**Exercise description**
Every entry below should be written out again exactly.

○ ○ ○ ○

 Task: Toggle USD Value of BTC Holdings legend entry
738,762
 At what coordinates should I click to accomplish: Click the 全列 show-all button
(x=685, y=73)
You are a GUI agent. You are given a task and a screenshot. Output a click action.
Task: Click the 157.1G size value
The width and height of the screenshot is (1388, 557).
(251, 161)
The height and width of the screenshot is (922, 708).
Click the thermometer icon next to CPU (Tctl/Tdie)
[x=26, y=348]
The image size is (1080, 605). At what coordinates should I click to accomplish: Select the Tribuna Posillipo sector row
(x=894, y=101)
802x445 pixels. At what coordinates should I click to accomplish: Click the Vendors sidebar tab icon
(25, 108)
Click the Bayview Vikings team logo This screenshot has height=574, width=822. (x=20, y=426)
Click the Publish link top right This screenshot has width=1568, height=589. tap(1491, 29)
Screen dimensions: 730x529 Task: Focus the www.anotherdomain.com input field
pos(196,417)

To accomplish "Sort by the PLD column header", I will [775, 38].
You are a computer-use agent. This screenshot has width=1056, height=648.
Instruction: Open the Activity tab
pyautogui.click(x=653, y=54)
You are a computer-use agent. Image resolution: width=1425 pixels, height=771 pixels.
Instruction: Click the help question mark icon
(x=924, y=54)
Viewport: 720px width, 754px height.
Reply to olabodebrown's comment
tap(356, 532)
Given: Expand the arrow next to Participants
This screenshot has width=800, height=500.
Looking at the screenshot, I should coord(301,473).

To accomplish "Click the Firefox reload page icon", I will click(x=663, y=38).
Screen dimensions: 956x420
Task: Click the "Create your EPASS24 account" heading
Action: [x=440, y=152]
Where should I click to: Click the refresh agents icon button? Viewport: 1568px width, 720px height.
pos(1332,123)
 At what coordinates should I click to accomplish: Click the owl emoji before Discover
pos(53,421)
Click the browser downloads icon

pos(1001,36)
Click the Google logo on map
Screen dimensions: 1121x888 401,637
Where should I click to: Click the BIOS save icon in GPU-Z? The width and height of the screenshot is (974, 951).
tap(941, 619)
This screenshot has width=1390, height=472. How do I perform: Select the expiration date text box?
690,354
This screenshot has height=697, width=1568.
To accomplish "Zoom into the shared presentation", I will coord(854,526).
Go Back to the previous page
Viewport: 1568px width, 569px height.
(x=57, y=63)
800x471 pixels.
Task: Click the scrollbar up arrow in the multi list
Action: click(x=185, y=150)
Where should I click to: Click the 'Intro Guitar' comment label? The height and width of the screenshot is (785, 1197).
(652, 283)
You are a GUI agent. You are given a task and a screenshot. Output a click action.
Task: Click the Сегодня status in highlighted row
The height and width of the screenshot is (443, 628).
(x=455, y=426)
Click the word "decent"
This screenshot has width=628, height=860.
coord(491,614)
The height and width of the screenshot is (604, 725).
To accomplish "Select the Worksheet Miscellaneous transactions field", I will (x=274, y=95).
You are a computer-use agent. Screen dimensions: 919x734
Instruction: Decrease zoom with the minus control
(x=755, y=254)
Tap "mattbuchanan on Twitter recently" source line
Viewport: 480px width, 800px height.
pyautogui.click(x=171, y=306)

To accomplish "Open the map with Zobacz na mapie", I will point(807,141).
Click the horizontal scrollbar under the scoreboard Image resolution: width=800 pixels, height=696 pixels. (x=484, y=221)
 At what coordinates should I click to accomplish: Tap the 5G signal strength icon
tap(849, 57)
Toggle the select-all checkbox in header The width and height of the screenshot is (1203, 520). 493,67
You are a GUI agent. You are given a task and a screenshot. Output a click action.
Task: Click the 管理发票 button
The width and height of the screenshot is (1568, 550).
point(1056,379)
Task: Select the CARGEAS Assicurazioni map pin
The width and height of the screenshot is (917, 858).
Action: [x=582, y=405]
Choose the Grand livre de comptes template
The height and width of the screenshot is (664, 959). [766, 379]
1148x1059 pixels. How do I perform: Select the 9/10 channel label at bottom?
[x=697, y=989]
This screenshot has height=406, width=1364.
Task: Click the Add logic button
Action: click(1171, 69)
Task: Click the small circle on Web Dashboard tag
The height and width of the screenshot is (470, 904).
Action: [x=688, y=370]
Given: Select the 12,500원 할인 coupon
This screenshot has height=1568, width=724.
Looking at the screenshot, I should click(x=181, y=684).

○ ○ ○ ○

**Expected answer**
 Task: Toggle USD Value of BTC Holdings legend entry
738,762
 At what coordinates should I click to accomplish: Click the 全列 show-all button
(x=685, y=73)
You are a GUI agent. You are given a task and a screenshot. Output a click action.
Task: Click the 157.1G size value
The width and height of the screenshot is (1388, 557).
(251, 161)
The height and width of the screenshot is (922, 708).
Click the thermometer icon next to CPU (Tctl/Tdie)
[x=26, y=348]
The image size is (1080, 605). At what coordinates should I click to accomplish: Select the Tribuna Posillipo sector row
(x=894, y=101)
802x445 pixels. At what coordinates should I click to accomplish: Click the Vendors sidebar tab icon
(25, 108)
Click the Bayview Vikings team logo This screenshot has height=574, width=822. (x=20, y=426)
Click the Publish link top right This screenshot has width=1568, height=589. tap(1491, 29)
Screen dimensions: 730x529 Task: Focus the www.anotherdomain.com input field
pos(196,417)

To accomplish "Sort by the PLD column header", I will [775, 38].
You are a computer-use agent. This screenshot has width=1056, height=648.
Instruction: Open the Activity tab
pyautogui.click(x=653, y=54)
You are a computer-use agent. Image resolution: width=1425 pixels, height=771 pixels.
Instruction: Click the help question mark icon
(x=924, y=54)
Viewport: 720px width, 754px height.
Reply to olabodebrown's comment
tap(356, 532)
Given: Expand the arrow next to Participants
This screenshot has width=800, height=500.
Looking at the screenshot, I should coord(301,473).

To accomplish "Click the Firefox reload page icon", I will click(x=663, y=38).
Screen dimensions: 956x420
Task: Click the "Create your EPASS24 account" heading
Action: [x=440, y=152]
Where should I click to: Click the refresh agents icon button? Viewport: 1568px width, 720px height.
pos(1332,123)
 At what coordinates should I click to accomplish: Click the owl emoji before Discover
pos(53,421)
Click the browser downloads icon

pos(1001,36)
Click the Google logo on map
Screen dimensions: 1121x888 401,637
Where should I click to: Click the BIOS save icon in GPU-Z? The width and height of the screenshot is (974, 951).
tap(941, 619)
This screenshot has width=1390, height=472. How do I perform: Select the expiration date text box?
690,354
This screenshot has height=697, width=1568.
To accomplish "Zoom into the shared presentation", I will coord(854,526).
Go Back to the previous page
Viewport: 1568px width, 569px height.
(x=57, y=63)
800x471 pixels.
Task: Click the scrollbar up arrow in the multi list
Action: click(x=185, y=150)
Where should I click to: Click the 'Intro Guitar' comment label? The height and width of the screenshot is (785, 1197).
(652, 283)
You are a GUI agent. You are given a task and a screenshot. Output a click action.
Task: Click the Сегодня status in highlighted row
The height and width of the screenshot is (443, 628).
(x=455, y=426)
Click the word "decent"
This screenshot has width=628, height=860.
coord(491,614)
The height and width of the screenshot is (604, 725).
To accomplish "Select the Worksheet Miscellaneous transactions field", I will (x=274, y=95).
You are a computer-use agent. Screen dimensions: 919x734
Instruction: Decrease zoom with the minus control
(x=755, y=254)
Tap "mattbuchanan on Twitter recently" source line
Viewport: 480px width, 800px height.
pyautogui.click(x=171, y=306)

To accomplish "Open the map with Zobacz na mapie", I will point(807,141).
Click the horizontal scrollbar under the scoreboard Image resolution: width=800 pixels, height=696 pixels. (x=484, y=221)
 At what coordinates should I click to accomplish: Tap the 5G signal strength icon
tap(849, 57)
Toggle the select-all checkbox in header The width and height of the screenshot is (1203, 520). 493,67
You are a GUI agent. You are given a task and a screenshot. Output a click action.
Task: Click the 管理发票 button
The width and height of the screenshot is (1568, 550).
point(1056,379)
Task: Select the CARGEAS Assicurazioni map pin
The width and height of the screenshot is (917, 858).
Action: [x=582, y=405]
Choose the Grand livre de comptes template
The height and width of the screenshot is (664, 959). [766, 379]
1148x1059 pixels. How do I perform: Select the 9/10 channel label at bottom?
[x=697, y=989]
This screenshot has height=406, width=1364.
Task: Click the Add logic button
Action: click(1171, 69)
Task: Click the small circle on Web Dashboard tag
The height and width of the screenshot is (470, 904).
Action: [x=688, y=370]
Given: Select the 12,500원 할인 coupon
This screenshot has height=1568, width=724.
Looking at the screenshot, I should click(x=181, y=684).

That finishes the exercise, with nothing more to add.